Copy out every line of the records below word for word, leaving each line unchanged and in its original order.

═════ DATA SUPPLIED ═════

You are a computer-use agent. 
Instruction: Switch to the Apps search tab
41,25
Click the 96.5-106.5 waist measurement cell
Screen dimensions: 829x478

═════

→ **EXPECTED ANSWER**:
You are a computer-use agent. 
Instruction: Switch to the Apps search tab
41,25
Click the 96.5-106.5 waist measurement cell
Screen dimensions: 829x478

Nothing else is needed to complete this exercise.